Efficacy and safety of envafolimab in the treatment of advanced dMMR/MSI‑H solid tumors: A single‑arm meta‑analysis
- Authors:
- Published online on: June 30, 2023 https://doi.org/10.3892/ol.2023.13937
- Article Number: 351
-
Copyright: © Fan et al. This is an open access article distributed under the terms of Creative Commons Attribution License.
Metrics:
Total
Views: 0 (Spandidos Publications: | PMC Statistics:
)
Total PDF Downloads: 0 (Spandidos Publications: | PMC Statistics:
)
Abstract
In November 2021, the National Medical Products Administration (China) approved the marketing of envafolimab injection for the treatment of advanced defective mismatch repair (dMMR)/high microsatellite instability (MSI‑H) solid tumors.
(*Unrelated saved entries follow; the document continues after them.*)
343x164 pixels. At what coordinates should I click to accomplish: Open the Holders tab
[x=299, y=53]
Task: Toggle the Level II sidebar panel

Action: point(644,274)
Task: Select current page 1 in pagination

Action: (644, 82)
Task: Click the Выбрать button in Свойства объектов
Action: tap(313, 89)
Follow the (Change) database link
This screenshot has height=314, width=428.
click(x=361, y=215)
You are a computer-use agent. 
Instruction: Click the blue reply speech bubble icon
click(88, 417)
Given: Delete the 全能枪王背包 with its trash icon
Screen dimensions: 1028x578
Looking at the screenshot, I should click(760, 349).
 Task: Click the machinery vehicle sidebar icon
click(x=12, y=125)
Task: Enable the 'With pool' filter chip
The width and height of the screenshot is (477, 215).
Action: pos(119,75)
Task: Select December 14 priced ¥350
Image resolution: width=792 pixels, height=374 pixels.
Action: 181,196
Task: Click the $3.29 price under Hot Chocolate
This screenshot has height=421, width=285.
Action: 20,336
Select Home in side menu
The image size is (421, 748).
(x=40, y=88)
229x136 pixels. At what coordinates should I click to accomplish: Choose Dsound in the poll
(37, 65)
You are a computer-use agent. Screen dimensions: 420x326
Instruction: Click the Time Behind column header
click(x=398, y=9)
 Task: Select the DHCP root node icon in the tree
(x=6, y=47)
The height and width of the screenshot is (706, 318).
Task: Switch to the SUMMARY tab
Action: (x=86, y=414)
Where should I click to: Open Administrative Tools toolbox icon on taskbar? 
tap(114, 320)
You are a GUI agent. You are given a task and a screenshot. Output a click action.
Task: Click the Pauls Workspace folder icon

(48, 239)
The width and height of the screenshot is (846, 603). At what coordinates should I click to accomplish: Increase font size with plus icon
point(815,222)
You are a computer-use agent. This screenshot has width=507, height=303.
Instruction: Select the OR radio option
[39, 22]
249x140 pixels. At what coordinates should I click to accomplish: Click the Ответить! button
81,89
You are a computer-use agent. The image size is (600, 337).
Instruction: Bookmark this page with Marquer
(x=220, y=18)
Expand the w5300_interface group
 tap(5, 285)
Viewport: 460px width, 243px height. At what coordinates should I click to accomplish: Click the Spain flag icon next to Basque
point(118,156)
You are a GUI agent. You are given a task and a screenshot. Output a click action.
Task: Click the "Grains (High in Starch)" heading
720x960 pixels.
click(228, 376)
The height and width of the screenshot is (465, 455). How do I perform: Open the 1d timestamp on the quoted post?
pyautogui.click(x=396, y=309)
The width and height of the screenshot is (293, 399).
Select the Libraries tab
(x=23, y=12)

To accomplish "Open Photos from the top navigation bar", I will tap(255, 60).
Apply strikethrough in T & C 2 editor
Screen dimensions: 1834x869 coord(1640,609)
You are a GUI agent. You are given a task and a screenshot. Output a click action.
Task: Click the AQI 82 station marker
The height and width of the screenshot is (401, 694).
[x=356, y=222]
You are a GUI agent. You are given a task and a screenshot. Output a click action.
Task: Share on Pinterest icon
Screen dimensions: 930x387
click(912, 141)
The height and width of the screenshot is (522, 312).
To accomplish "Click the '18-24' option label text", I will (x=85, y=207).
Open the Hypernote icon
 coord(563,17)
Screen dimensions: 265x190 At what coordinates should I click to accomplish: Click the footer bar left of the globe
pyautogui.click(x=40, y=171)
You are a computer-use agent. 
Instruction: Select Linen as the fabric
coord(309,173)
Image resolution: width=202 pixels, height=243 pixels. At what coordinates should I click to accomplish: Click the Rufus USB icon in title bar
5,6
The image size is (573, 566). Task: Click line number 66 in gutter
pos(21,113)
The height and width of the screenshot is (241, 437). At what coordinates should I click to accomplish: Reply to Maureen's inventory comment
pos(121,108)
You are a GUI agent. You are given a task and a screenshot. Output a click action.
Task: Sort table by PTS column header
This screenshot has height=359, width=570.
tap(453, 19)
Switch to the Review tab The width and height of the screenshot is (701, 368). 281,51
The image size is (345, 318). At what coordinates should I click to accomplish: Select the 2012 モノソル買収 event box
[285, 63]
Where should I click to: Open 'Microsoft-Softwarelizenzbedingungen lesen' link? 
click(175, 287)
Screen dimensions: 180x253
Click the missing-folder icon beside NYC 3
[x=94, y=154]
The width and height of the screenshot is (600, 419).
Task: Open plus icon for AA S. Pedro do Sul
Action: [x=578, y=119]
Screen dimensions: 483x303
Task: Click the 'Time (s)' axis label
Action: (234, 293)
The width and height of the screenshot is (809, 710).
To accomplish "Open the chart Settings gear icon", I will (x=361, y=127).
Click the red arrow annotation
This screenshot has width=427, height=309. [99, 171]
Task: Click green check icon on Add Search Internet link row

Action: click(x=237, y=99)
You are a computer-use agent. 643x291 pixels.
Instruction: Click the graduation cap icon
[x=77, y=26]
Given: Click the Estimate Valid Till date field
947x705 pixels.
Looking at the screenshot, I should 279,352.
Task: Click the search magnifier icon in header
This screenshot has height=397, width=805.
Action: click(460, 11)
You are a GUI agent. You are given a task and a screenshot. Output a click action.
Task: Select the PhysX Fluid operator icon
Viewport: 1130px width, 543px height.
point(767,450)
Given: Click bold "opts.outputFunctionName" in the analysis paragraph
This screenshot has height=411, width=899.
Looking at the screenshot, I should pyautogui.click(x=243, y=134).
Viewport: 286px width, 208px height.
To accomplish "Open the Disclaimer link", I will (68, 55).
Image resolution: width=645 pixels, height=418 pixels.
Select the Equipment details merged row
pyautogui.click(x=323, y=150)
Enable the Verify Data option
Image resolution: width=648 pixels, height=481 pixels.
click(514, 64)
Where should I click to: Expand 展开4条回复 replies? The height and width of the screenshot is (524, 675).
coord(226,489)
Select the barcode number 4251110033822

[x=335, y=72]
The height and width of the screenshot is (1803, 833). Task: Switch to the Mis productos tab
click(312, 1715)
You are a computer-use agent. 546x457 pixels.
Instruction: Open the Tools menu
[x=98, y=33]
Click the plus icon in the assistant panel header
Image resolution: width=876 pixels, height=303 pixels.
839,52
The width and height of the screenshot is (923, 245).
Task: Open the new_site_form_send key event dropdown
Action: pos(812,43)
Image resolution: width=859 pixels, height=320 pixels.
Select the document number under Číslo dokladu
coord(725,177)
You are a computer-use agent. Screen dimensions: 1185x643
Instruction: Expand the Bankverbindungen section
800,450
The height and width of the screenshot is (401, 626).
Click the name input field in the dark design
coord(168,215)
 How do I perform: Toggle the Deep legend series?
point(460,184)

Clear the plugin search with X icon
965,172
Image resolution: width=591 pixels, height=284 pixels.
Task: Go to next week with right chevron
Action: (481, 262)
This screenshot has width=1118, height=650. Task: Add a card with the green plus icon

Envafolimab became the first domestic PD‑L1 inhibitor approved in China and the first worldwide approved subcutaneously injectable PD‑L1 inhibitor. To the best of our knowledge, there are no reports of systematic analyses regarding the use of envafolimab in the treatment of advanced dMMR/MSI‑H solid tumors. The present study was a single‑arm meta‑analysis performed on data systematically searched and retrieved from literature published on PubMed, Web of Science, Cochrane Library, China National Knowledge Infra‑structure and Wan Fang databases on 1 October 2022. Quality assessment using the 20 items developed by the Canadian Institute of Health Economics. Data heterogenicity was evaluated using the I2 statistics. For datasets with I2>50%, the cumulative incidence and 95% CI for the outcomes of interests were calculated using the random effects model, whereas for I2<50% the fixed effects model was used. The current meta‑analysis included four studies enrolling 181 patients with advanced dMMR/MSI‑H solid tumors. The pooled objective remission rate was 29.53% (95% CI, 8.61‑50.45%). The pooled disease control rate was 60.58% (95% CI, 31.79‑89.38%). The pooled median progression‑free survival was 4.89 months (95% CI, 1.86‑7.93 months). The pooled overall survival (OS) rate was 73.38% (95% CI, 65.76‑80.99%). The pooled 6‑month and 12‑month OS rates were 75.80% (95% CI, 57.02‑94.58%) and 69.32% (95% CI, 51.92‑86.72%), respectively. The combined data on the incidence of treatment‑emergent adverse events (TEAEs) of any grade from all the studies was 77.19% (95% CI, 63.15‑91.23%). Most of the adverse reactions were mild and the rate of 3/4 grade TEAE was 10.37% (95% CI, 6.14‑14.60%). Gevokizumab was effective and safe in the treatment of patients with advanced dMMR/MSI‑H solid tumors and its convenience could significantly improve patient compliance; therefore, the clinical application of envafolimab is promising.